┏━━

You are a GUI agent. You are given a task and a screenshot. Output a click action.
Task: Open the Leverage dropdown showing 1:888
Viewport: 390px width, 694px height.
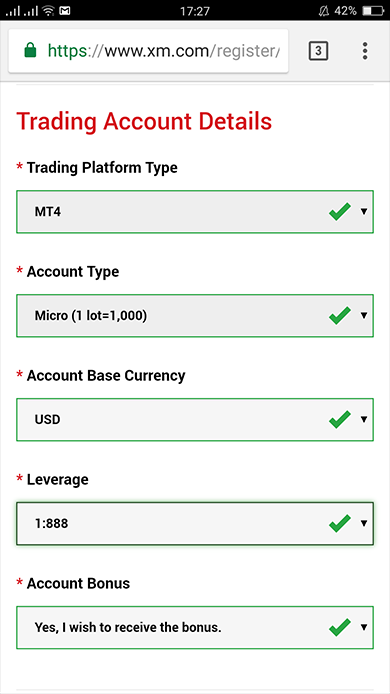pyautogui.click(x=195, y=523)
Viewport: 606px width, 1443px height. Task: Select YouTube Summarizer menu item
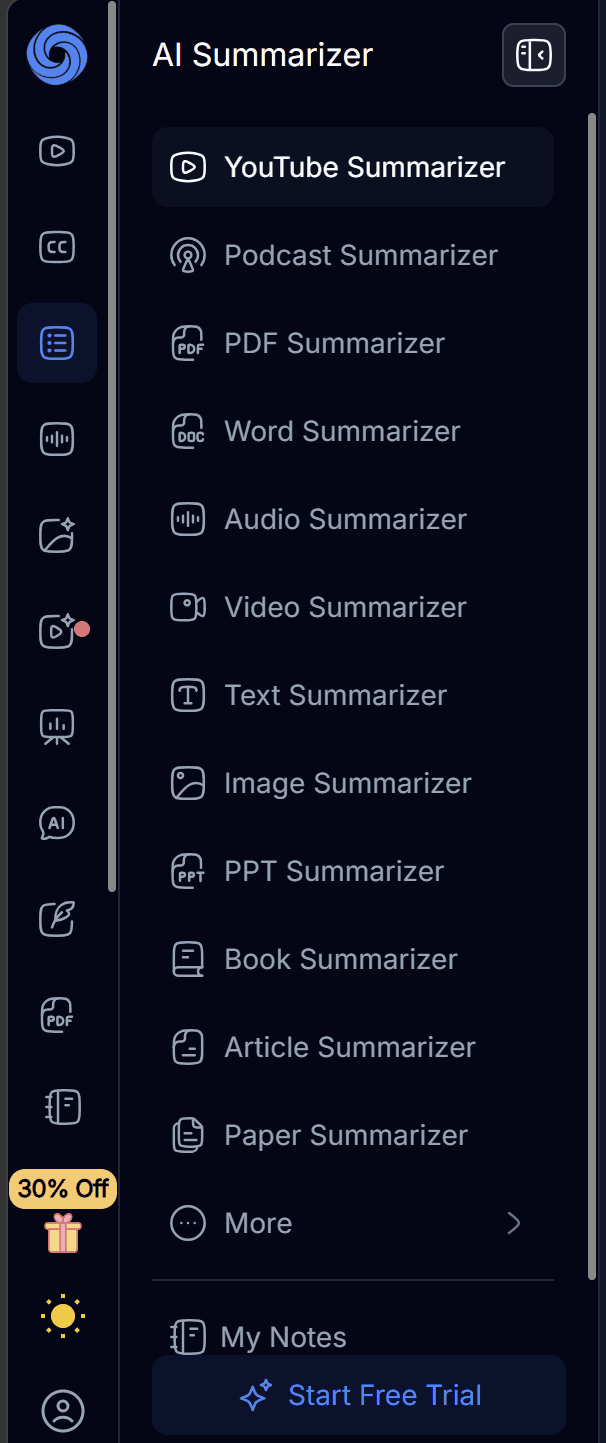pyautogui.click(x=353, y=167)
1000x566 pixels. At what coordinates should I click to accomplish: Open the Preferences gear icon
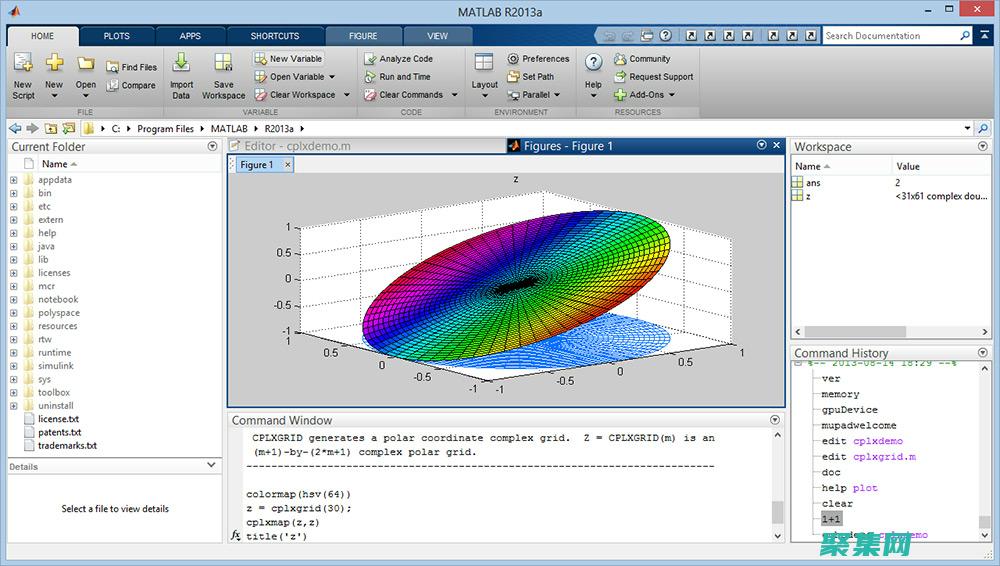click(513, 59)
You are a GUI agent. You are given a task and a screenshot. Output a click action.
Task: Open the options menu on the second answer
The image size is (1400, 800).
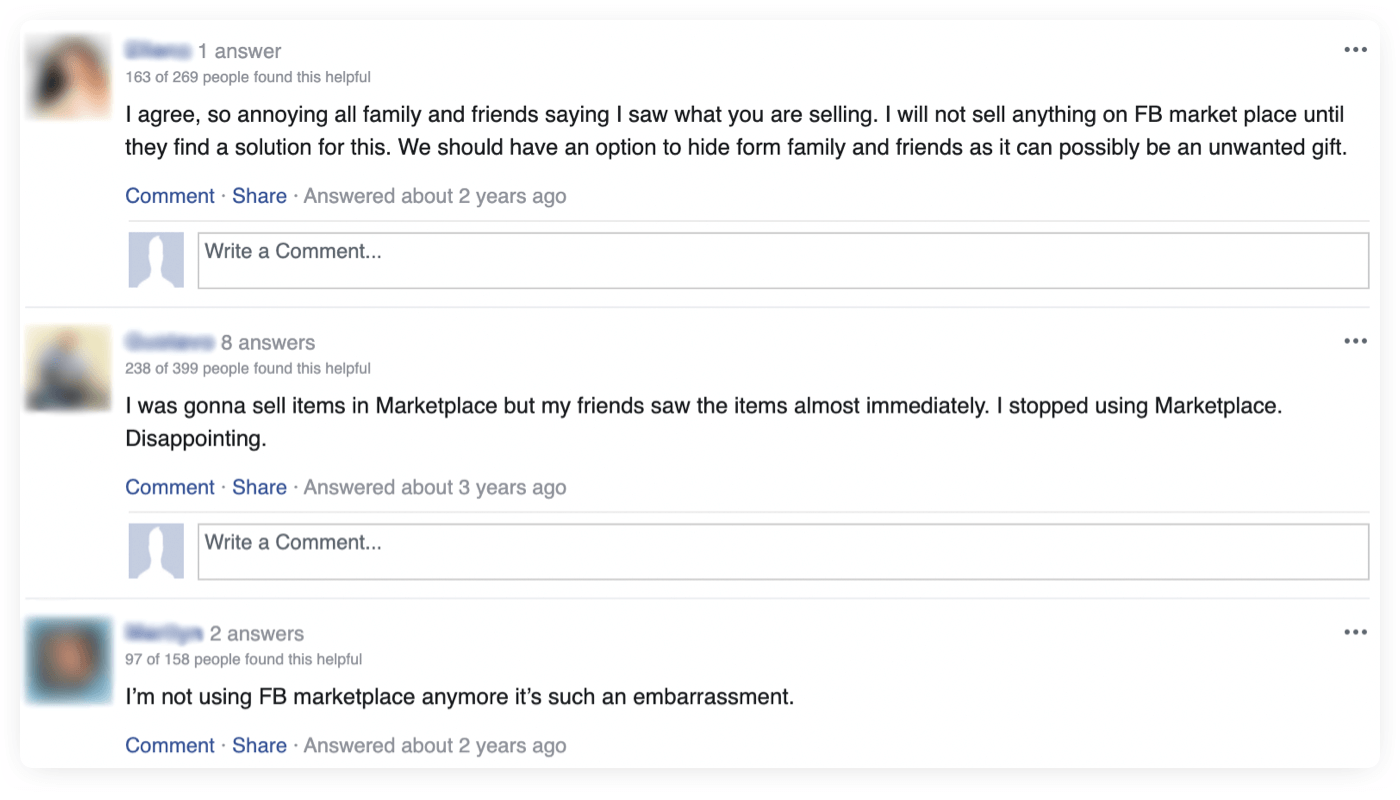(1355, 340)
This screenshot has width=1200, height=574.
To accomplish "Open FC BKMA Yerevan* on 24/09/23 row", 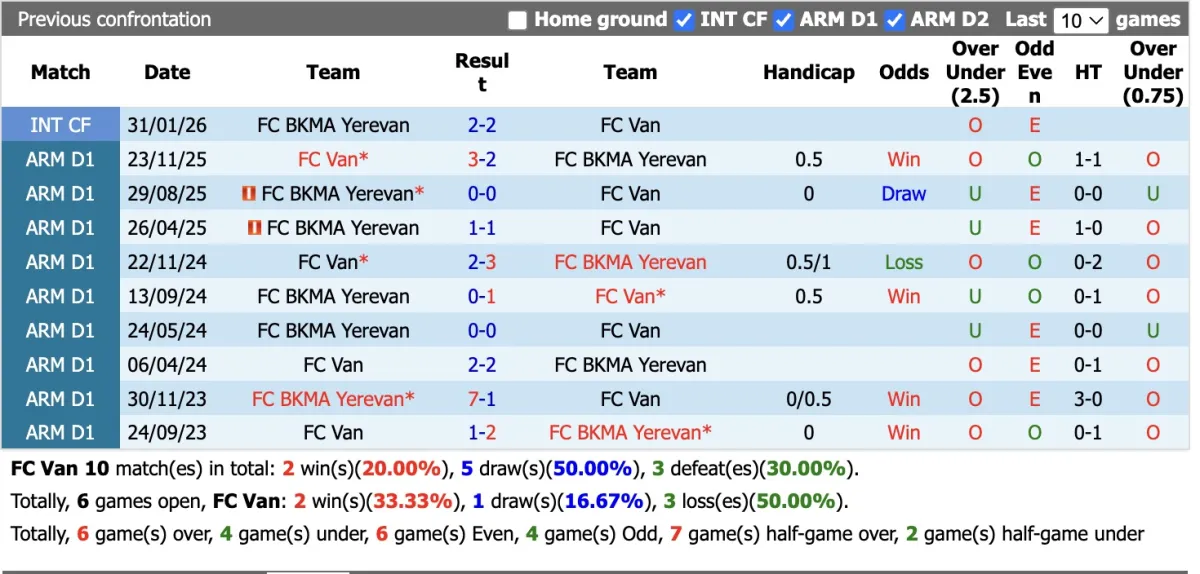I will click(630, 433).
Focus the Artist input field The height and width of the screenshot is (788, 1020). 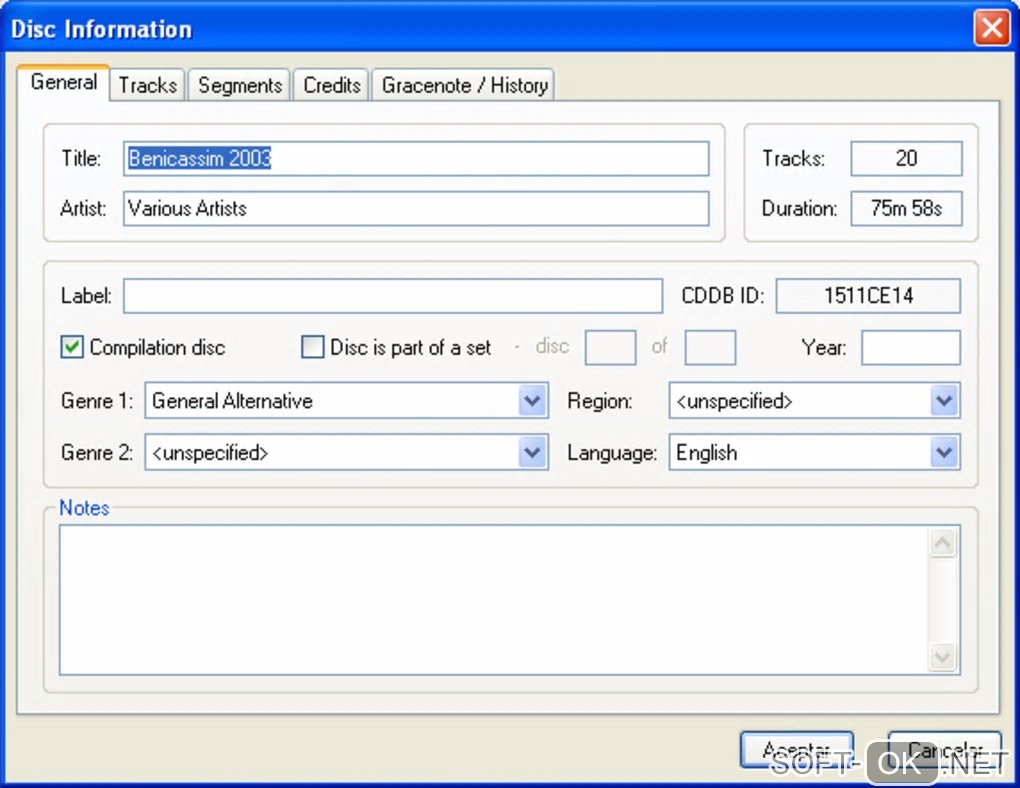(x=416, y=209)
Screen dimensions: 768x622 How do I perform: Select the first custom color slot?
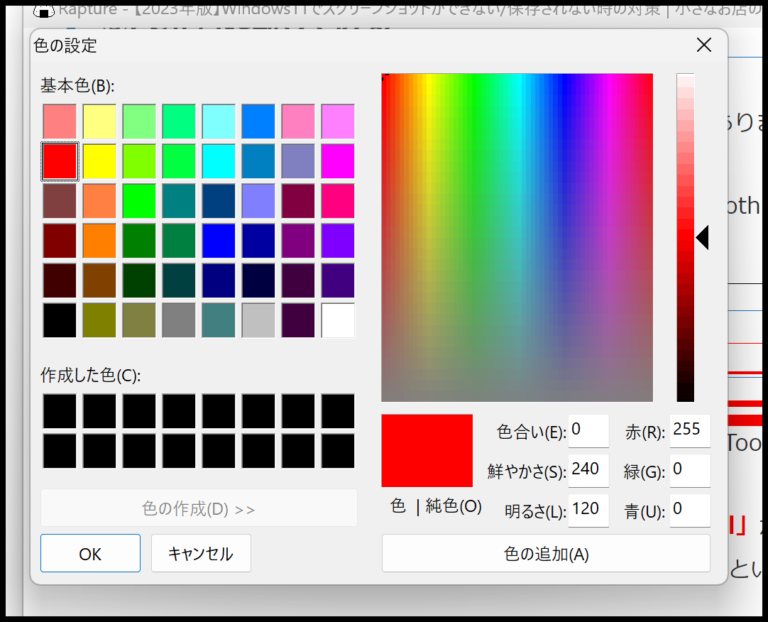pos(60,411)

┗━━

◆ **TASK GOAL**: Leave out the pictures. Return exactly the lines from the first line of the records to the line bearing "Task: Open the options", inclusive.

◆ **TASK ANSWER**:
You are a GUI agent. You are given a task and a screenshot. Output a click action.
Task: Open the Leverage dropdown showing 1:888
Viewport: 390px width, 694px height.
pyautogui.click(x=195, y=523)
Viewport: 606px width, 1443px height. Task: Select YouTube Summarizer menu item
pyautogui.click(x=353, y=167)
1000x566 pixels. At what coordinates should I click to accomplish: Open the Preferences gear icon
click(513, 59)
You are a GUI agent. You are given a task and a screenshot. Output a click action.
Task: Open the options menu on the second answer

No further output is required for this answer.